The FLAG 2024 Report

FLAG, i.e., the Flavour Averaging Lattice Group, is a collaboration of scientists who generally also have primary employment elsewhere (much like the Particle Data Group) that compiles and analyzes experimental results in lattice QCD and updates these results periodically, to determine the bottom line values of Standard Model fundamental physical constants and also the experimentally measured values of a variety of other physical constants that could in principle be calculated from first principles in the Standard Model.

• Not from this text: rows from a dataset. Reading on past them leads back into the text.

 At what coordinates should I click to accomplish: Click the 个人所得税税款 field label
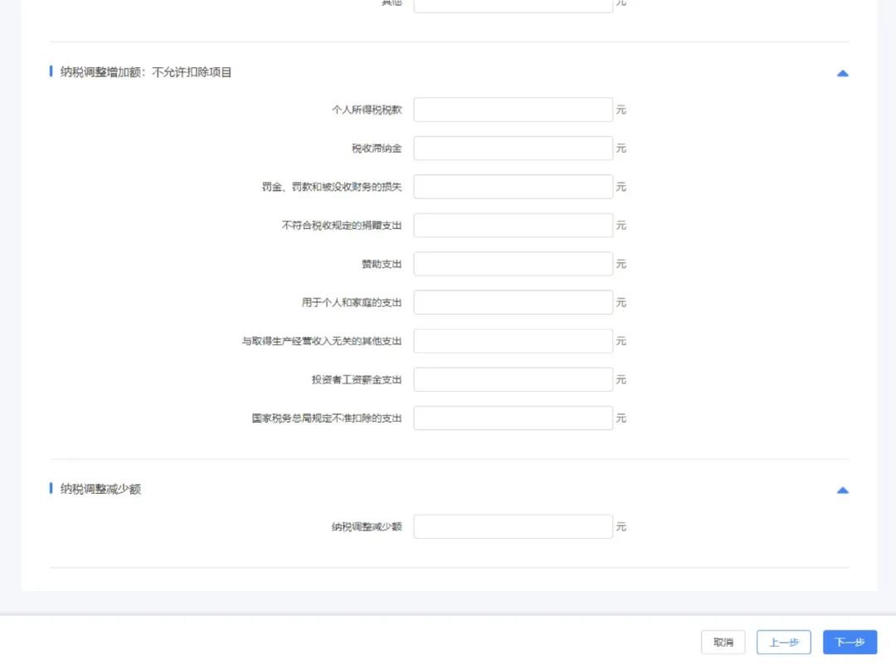coord(367,110)
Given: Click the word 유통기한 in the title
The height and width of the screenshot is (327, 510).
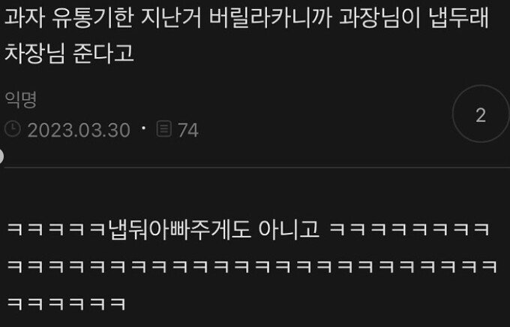Looking at the screenshot, I should pos(93,17).
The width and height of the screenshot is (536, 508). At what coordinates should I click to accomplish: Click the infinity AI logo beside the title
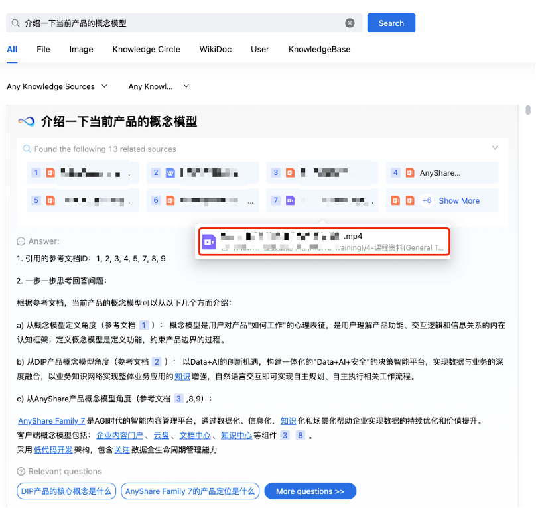click(26, 121)
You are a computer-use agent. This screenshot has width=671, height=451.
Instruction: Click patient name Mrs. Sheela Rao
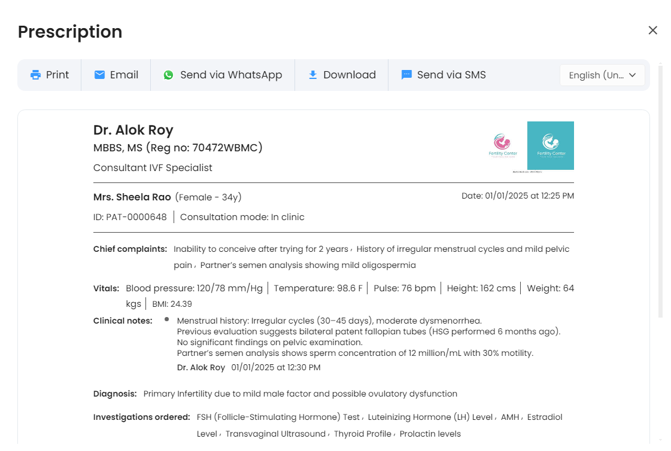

FLAG is generally more bold in terms of reaching precise values for constants, by being willing to be less methodology and outlier agnostic than the Particle Data Group.

Some select results

* Quark masses (in the MS bar scheme in a 2+1+1 scheme, at pole mass for bottom and charm quarks and a 2 GeV energy scale for the three light quark masses, followed by comparable PDG estimates):

u quark mass: 2.14 ± 0.18 MeV  v. 2.16 ± 0.07 MeV

d quark mass: 4.70 ± 0.05 MeV v. 4.70 ± 0.07 MeV

s quark mass: 93.44 ± 0.68 MeV v. 93.5 ± 0.8 MeV

c quark mass: 1280 ± 12 MeV v. 1273.0 ± 4.6 MeV

b quark mass: 4200 ± 14 MeV v. 4183 ± 7 MeV

* CKM matrix elements from global Standard Model fits:

|V(ud)|: 0.97439(14)

|V(us)|: 0.22483(61)

|V(ub)|: 0.00382(24)

* The strong force coupling constant alpha(s) in a five quark model in the MS bar scheme at the Z boson mass:

0.1183(7)

Combining FLAG and PDG non-lattice estimates:

0.1181(7)

For comparison sake, here are the world average measured values of some other Standard Model Constant values (per the Particle Data Group):

t quark mass direct measurements 172,570 ± 290 MeV (S=1.5)

t quark pole mass cross-section measurements 172,400 ± 700 MeV (S=1.1)

Electron mass 0.051099895000 ± 0.00000000015 MeV

Muon mass 105.6583755 ± 0.0000023 MeV

Tau lepton mass 1,776.93 ± 0.09 MeV

The Koide rule prediction of the tau lepton mass is 1,776.96894(7) MeV.

W boson mass 80,369.2 ± 13.3 MeV

The electroweak fit value of the W boson mass is 80,360.2 ± 9.9 MeV.

Z boson mass 91,188 ± 2 MeV

SM Higgs boson mass 125,200 ± 110 MeV

The full CKM matrix in a global fit per PDG (which differ from the FLAG values above):

The CKM matrix (and the PMNS matrix) can be completely summarized with four parameters (although there is more than one way to choose those four parameters).

Fermi coupling constant (G(F)/(h(bar)*c)^3, a derived version of weak force coupling constant) 0.000011663788(6) GeV^-2

Fine structure constant (i.e. electromagnetic force coupling constant) at a near zero energy scale is 0.0072973525693(11) 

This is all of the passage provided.